Marco Pannella (foto LaPresse)

Marco, uno e centomila

Pannella & Tortora. Il ricordo della Scopelliti e di Caiazza

Ermes Antonucci
“Pannella nella vicenda di Enzo ha veramente rappresentato la svolta – ricorda al Foglio Francesca Scopelliti, compagna di Tortora – Mi ricordo che quando Pannella chiamò Enzo per proporgli la candidatura alle elezioni europee del 1984, Enzo gli rispose ‘tu sei pazzo a propormela, ma io sono ancora più pazzo ad accettarla’”.

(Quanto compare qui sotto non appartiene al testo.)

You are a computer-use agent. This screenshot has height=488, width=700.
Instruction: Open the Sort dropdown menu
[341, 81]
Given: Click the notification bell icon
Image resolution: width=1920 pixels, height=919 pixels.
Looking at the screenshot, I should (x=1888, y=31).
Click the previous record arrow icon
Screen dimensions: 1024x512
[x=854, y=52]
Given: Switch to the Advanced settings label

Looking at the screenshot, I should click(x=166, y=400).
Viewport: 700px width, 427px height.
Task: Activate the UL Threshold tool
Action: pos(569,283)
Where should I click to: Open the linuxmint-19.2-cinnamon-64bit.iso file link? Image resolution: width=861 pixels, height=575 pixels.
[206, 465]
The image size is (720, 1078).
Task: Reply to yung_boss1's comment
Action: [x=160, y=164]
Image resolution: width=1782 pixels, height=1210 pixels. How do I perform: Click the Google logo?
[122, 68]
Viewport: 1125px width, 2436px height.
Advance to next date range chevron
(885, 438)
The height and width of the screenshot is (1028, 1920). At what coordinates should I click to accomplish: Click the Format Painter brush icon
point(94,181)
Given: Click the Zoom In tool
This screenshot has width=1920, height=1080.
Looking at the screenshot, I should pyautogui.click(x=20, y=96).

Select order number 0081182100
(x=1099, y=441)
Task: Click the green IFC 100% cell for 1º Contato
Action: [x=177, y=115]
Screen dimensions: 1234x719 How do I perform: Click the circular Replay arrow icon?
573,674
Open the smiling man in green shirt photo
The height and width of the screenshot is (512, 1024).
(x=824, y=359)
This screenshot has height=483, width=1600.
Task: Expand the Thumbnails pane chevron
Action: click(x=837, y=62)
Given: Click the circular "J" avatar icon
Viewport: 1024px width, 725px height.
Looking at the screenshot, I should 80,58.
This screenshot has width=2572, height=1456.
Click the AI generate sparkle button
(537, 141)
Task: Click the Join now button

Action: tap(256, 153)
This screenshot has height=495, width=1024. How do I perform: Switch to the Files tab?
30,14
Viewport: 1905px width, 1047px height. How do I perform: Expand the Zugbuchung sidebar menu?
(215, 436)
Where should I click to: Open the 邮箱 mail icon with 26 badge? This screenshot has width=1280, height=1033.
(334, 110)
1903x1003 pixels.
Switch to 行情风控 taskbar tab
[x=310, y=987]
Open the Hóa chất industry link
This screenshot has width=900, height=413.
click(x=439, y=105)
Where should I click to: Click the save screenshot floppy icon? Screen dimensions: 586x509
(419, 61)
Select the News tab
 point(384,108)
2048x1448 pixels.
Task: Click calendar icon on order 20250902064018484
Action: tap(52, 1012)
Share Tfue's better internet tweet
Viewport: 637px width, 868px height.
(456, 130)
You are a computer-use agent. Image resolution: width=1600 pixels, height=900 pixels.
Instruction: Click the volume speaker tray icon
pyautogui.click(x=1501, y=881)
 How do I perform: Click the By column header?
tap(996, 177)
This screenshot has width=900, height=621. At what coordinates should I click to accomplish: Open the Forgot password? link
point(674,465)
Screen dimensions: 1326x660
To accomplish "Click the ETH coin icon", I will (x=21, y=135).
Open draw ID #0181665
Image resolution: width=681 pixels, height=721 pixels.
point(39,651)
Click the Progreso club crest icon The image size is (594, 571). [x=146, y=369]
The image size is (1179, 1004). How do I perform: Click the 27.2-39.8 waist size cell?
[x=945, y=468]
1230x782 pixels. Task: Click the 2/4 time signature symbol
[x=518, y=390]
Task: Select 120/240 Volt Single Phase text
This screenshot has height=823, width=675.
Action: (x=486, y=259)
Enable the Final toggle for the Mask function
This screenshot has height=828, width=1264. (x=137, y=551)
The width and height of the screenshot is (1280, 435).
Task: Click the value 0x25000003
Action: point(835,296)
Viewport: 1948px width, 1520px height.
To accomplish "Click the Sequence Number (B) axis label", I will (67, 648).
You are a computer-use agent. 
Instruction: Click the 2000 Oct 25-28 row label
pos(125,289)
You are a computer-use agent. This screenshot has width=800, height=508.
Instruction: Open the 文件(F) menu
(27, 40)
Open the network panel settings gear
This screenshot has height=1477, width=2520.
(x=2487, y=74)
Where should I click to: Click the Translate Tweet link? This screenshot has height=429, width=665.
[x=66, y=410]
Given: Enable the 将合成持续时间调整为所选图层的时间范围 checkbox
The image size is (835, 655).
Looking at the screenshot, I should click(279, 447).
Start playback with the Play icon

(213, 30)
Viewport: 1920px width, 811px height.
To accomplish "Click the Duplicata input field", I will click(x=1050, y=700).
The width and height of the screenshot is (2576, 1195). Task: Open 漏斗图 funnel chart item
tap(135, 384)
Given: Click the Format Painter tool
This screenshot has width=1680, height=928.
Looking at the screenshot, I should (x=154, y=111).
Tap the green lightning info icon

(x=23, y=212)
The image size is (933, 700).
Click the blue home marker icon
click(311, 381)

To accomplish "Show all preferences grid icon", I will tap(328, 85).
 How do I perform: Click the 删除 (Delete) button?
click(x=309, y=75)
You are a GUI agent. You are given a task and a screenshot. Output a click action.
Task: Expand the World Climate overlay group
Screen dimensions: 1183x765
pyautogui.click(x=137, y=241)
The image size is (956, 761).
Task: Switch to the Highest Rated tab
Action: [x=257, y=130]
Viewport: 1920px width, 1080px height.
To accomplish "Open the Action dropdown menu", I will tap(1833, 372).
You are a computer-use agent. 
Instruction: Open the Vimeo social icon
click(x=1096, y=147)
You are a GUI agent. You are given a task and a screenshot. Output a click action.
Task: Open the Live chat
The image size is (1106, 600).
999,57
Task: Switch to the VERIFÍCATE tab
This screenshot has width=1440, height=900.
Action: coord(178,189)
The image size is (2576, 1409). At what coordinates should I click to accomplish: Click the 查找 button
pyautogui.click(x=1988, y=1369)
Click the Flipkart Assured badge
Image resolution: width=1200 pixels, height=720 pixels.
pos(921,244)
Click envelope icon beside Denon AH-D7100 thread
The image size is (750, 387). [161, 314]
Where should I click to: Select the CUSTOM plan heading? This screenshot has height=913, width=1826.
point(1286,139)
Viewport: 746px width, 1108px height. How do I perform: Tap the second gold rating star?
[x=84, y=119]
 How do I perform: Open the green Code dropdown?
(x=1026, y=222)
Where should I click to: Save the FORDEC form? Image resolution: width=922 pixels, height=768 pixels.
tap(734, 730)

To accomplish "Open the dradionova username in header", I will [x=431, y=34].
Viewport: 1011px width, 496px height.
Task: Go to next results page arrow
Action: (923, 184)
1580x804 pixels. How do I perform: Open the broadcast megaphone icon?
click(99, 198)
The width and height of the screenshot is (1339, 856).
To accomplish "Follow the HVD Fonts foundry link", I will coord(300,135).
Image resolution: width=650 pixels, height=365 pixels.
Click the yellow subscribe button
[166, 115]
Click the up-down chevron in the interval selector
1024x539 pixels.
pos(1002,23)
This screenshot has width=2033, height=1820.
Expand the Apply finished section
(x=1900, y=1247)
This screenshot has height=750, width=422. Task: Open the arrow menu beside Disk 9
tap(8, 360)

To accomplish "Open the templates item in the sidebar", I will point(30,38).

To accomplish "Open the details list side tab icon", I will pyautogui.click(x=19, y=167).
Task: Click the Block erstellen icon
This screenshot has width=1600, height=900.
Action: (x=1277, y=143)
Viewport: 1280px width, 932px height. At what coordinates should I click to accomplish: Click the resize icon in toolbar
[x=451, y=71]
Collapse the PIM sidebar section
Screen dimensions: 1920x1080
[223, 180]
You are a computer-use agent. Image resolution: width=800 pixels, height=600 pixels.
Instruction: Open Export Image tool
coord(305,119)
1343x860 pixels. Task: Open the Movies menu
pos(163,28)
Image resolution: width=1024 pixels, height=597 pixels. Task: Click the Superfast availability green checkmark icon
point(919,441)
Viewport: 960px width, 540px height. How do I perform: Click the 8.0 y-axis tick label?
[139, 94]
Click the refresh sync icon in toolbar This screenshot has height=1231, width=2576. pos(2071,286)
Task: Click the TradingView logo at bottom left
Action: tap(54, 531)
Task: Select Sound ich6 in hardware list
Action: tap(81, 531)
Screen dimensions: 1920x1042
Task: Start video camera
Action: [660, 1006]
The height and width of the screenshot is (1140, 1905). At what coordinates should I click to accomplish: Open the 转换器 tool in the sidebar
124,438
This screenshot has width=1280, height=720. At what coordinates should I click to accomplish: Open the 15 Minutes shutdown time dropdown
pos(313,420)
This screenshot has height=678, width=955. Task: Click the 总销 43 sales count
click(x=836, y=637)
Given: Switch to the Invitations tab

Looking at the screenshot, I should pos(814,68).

Il destino, il caso o chi per lui, ha voluto che la lotta di Marco Pannella contro la sua malattia si sia conclusa all’indomani del ventottesimo anniversario della morte di Enzo Tortora, il “volto di Portobello” che negli anni 80 il leader radicale elevò a simbolo della battaglia garantista contro il tritacarne mediatico-giudiziario. “Pannella nella vicenda di Enzo ha veramente rappresentato la svolta – ricorda al Foglio Francesca Scopelliti, compagna di Tortora – Enzo aveva voglia di fare della sua vicenda giudiziaria una vicenda politica, e Marco è stato quello che, come al solito, ha anticipato tutto e tutti. Mi ricordo che quando Pannella chiamò Enzo per proporgli la candidatura alle elezioni europee del 1984, Enzo gli rispose ‘tu sei pazzo a propormela, ma io sono ancora più pazzo ad accettarla’”. Da quel momento partì una “fantastica campagna elettorale fatta in casa”, perché Enzo, dopo essere stato arrestato sotto i riflettori (avvisati) dei giornalisti e aver passato sette mesi in carcere, allora era agli arresti domiciliari. Lo schema si rovesciò: il salotto di casa Tortora venne invaso dalle televisioni di tutta Italia, e i due, Marco e Enzo, lavorarono “in maniera instancabile” – dice Scopelliti, oggi candidata a Milano con i Radicali – con una forza propria solo di “chi crede fermamente in quello che fa”, nella convinzione che “quella fosse la svolta giusta da fare: ‘istituzionalizzare’ una vicenda vergognosa come quella montata dalla procura di Napoli”. A legare il leader radicale e il conduttore televisivo era una passata militanza liberale, ma sopratutto “una grande cultura e intelligenza”, e “in questi casi la cultura diventa la forza per ogni battaglia”.

 

Fu la conoscenza della persona “a convincere Pannella, fin dall’inizio, che si trattasse di una bufala clamorosa”, dice al Foglio Giandomenico Caiazza, uno dei due avvocati di Enzo Tortora e, per vent’anni, anche legale di Marco e dei radicali. “Chiunque conoscesse Enzo avrebbe potuto mettere, non una, ma due mani sul fuoco sulla sua innocenza, eppure in quel momento era in corso un linciaggio, e Marco fece una scommessa”. “Le sue, tuttavia, non erano scommesse, erano intuizioni – sottolinea Caiazza – scelte tipiche di un uomo che aveva un’intelligenza essenziale e che aveva capito tutto prima degli altri. Pannella ha giocato questa partita e l’ha stravinta”. La vicenda Tortora “è stata in assoluto quella che ha reso più diffusi nell’attenzione popolare i problemi della giustizia, il garantismo, la presunzione d’innocenza”, e, dice ancora l’ex avvocato del conduttore televisivo, “come Marco non c’è mai stato nessun altro che abbia avuto una capacità di far ragiungere al pubblico questo messaggio, che è un messaggio difficile da far capire, che va controcorrente al populismo più facile”. “Questo è un esempio di quello che è stato Marco Pannella: un uomo di estrema minoranza politica, che però aveva la capacità di individuare tematiche condivise dalla maggioranza del paese, come anche il divorzio e l’aborto”. Romantico, oggi, definire “folli” le scommesse di Pannella, ma non si tratta di follia: “In Marco non c’era niente di folle, ma un’intelligenza acuminata, che può sembrare follia a chi gli arranca dietro. Ciò che ha fatto è stato il risultato di una capacità politica straordinaria; uomini politici di questa caratura ne nascono uno ogni 150 anni”. Ora quell’uomo è morto e, “posso dirlo?”, conclude Caiazza, “da ieri siamo sicuramente un paese meno libero”.